Start of THE DATA
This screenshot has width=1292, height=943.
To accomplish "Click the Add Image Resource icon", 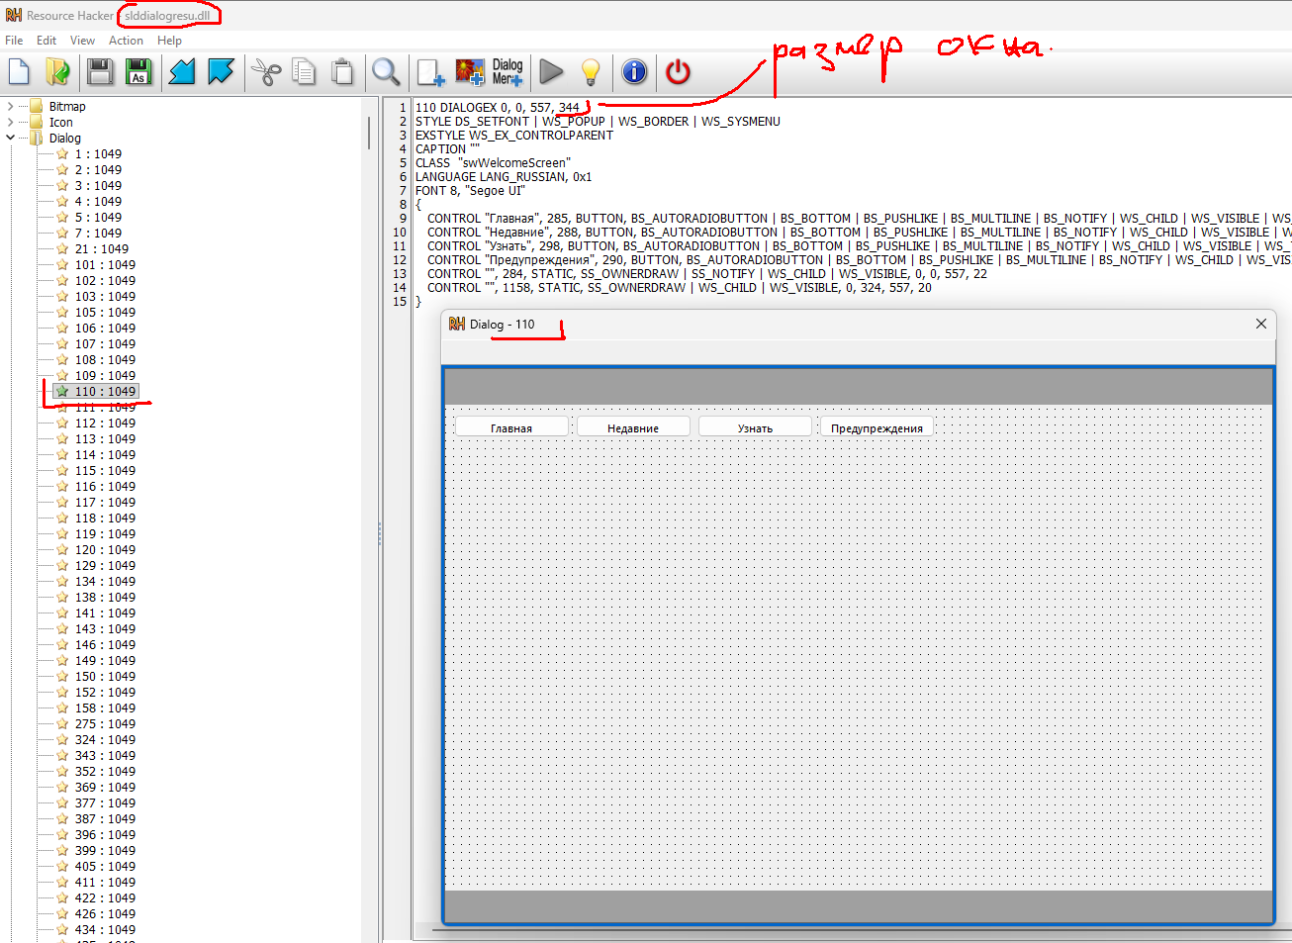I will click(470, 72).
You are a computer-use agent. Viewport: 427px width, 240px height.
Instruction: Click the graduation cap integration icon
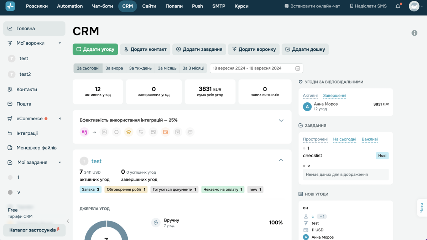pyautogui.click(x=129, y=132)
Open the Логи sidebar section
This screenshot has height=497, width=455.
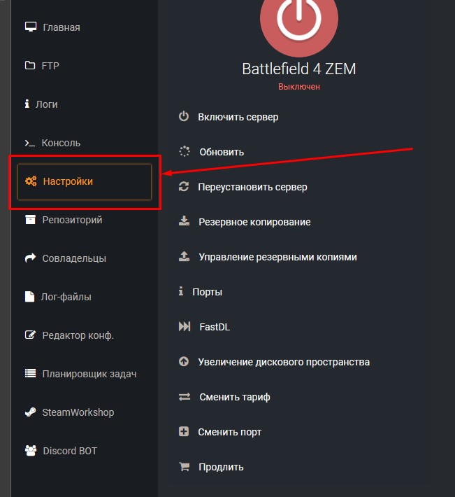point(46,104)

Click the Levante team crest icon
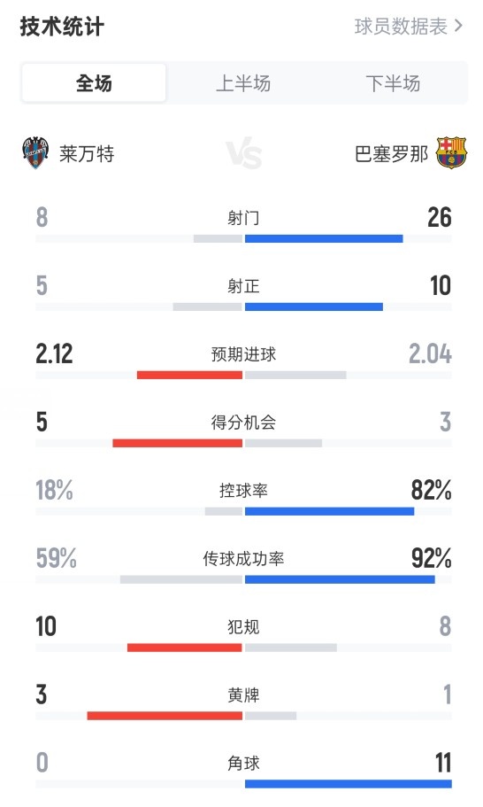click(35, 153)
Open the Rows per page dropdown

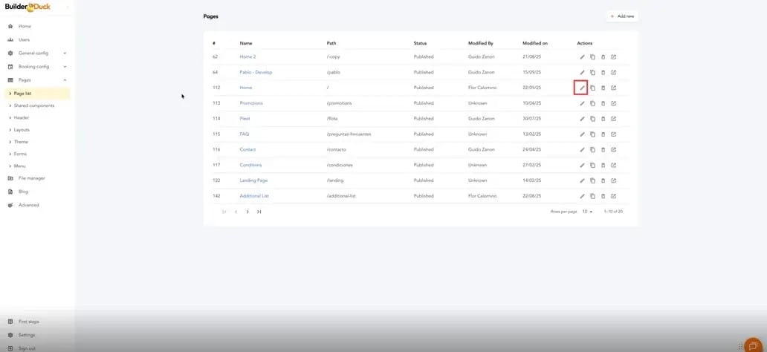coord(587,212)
End of THE DATA
_DIRECTIONS_
From the line containing "Open the Логи sidebar section" down to the end of the listing above, every line is to be returned exactly, though the pictures are not.

_RESULT_
Open the Логи sidebar section
This screenshot has height=497, width=455.
point(46,104)

Click the Levante team crest icon
click(35, 153)
Open the Rows per page dropdown

coord(587,212)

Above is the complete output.